Eega

S.S. Rajamouli & J.V.V. Sathyanarayana

BY Scott A. GrayPublished Oct 18, 2013

6
Even aficionados of Indian cinema haven't likely seen anything quite like this strange, broadly comic fantasy romance before. Co-director S.S. Rajamouli's collaboration with J.V.V. Sathyanarayana is a head-scratching peculiarity, hybridizing the gaudy pomp of Bollywood with a zany and slightly macabre tale of chastity and revenge that will strike many as quite funny, if not all for the same reasons.

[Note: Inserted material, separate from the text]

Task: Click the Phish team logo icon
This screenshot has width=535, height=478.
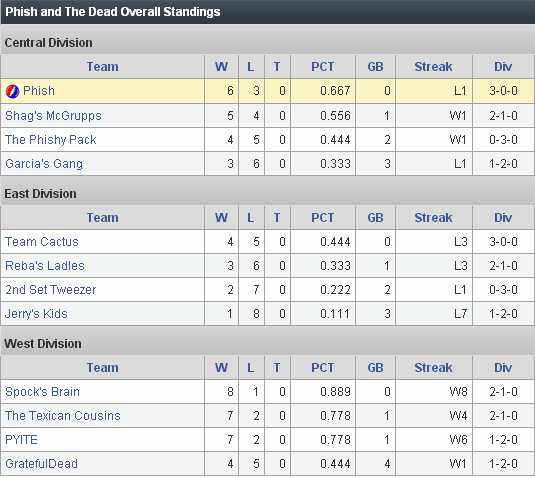Action: click(x=13, y=91)
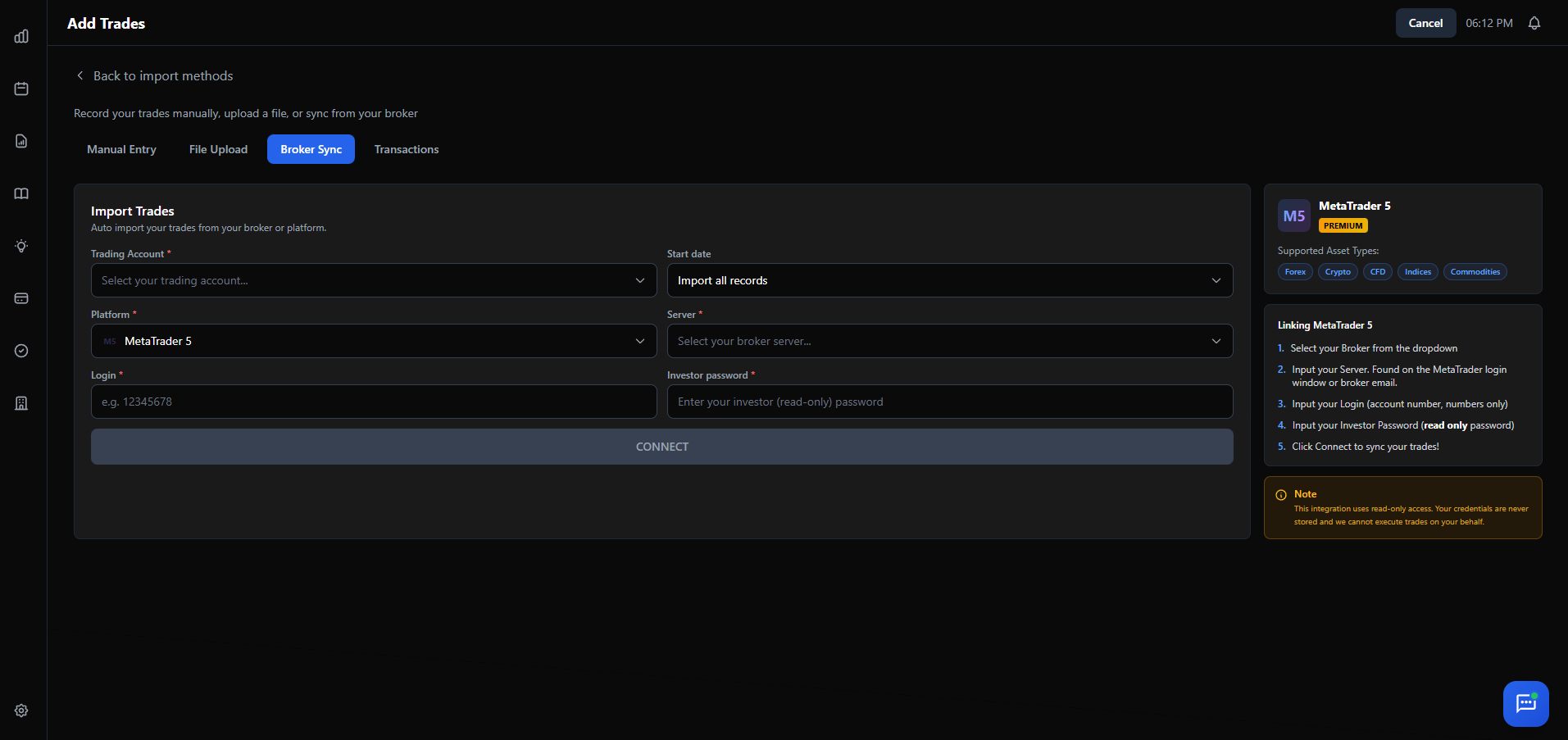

To explain: said vengeance seeker is a man reincarnated as a fly. After thirty minutes of on screen courtship – which we learn is the tail end of two blue-ball-inducing years of unrequited yearning on behalf of our dauntless protagonist – Nani (played by a pretty boy with a thousand-watt smile of the same name) finally coaxes a minor display of affection out of the girl so fond of making him work tirelessly for a sniff of her femininity only to be murdered by a jealous romantic rival (presumable heartthrob, Sudeep). The rest of the movie is made up of CGI fly Nani's increasingly elaborate attempts to kill his killer and make contact with his grieving lover, who conveniently specializes in micro art.

The lack of familiarity most western audiences have with Telugu cinema should work in Eega's favour. Random song and dance numbers with cheeky double entendres and lyrics that literally describe what's happening in the plot feel like jolts of outright insanity to those unaccustomed to the willy-nilly spray of such bombastic cheese. It comes off as a weird blend of a low-budget Dreamworks family entertainment (in the rudimentarily animated, highly kinetic action scenes from Nani's bug perspective) and a dirty comedy with all the subtly of a Mike Myers vehicle.

Unmistakably, a tremendous amount of effort went into designing this discomfiting dry-hump of a date movie. Luckily, for the audience that will likely warm to it, the less than cutting edge special effects work can be see as endearing, especially since all the scenes are so meticulously orchestrated despite the use of technology at least a decade out of step with what we're used to seeing. Where Eega excels without provision is in sound design. Since flies don't have vocal chords (among other physiological apparatuses integral to speech) Nani's emotions are conveyed almost entirely through sound cues predicated on cartoon convention and preening, mind-bogglingly saccharine song.

At more than two hours and lacking much in the terms of depth – it's a simple rich man versus poor man fable with fetishized possessiveness parading as love – a bit of bloat and redundancy plagues the film but once you're on this wholly unusual ride there's no getting off (literally).